In this study, two flours made of the vein and pod husk from a special ecotype of Peruvian cocoa (CCN-51) were investigated regarding their potential as a food or food supplement and their antioxidant capacities. Different compounds were detected in the two flours including methylxanthines, catechin, flavonoids, fatty acids, amino acids, phenolic acids, and other common acids. The principal methylxanthines and catechins were quantified, and the content of fatty acids was quantified individually for each waste material, making it a standardized food waste material.
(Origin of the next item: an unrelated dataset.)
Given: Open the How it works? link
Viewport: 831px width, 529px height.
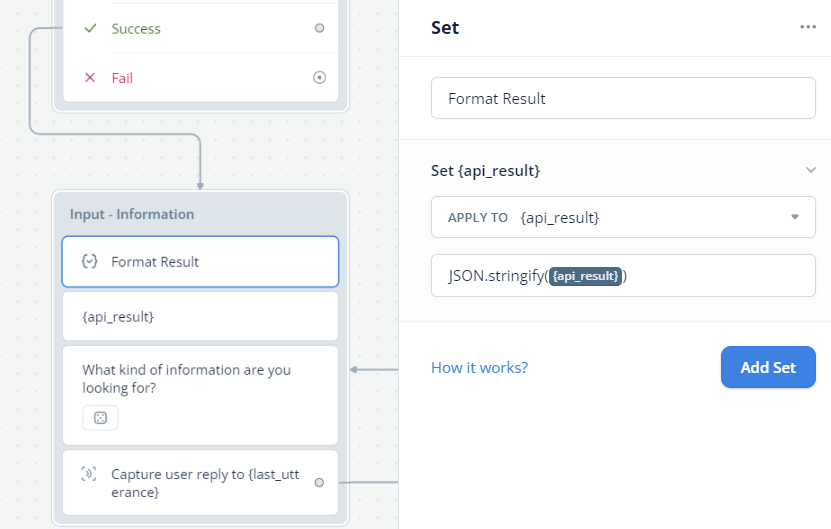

Proximal composition and mineral content were analyzed for the first time in these by-products, and the findings of physicochemical characteristics revealed that these flours generated from cocoa waste had a significant fiber and carbohydrate content, making it an energetic and healthy product. The mineral content (Ca, Na, K, Mg, Cu, Mn, Zn, and Fe) of these flours is shown to be a rich source of potassium and low in sodium, which is good for people suffering from high blood pressure. The pod husk had the highest contents of main dietary minerals, and therefore is better for this purpose. Flours made of cocoa waste have good nutritional properties and can be a good source of dietary phenolic compounds, which are essential for the preparation of nutraceuticals or food supplements. More biological tests and more analyses are necessary to test the health potential of these waste flours.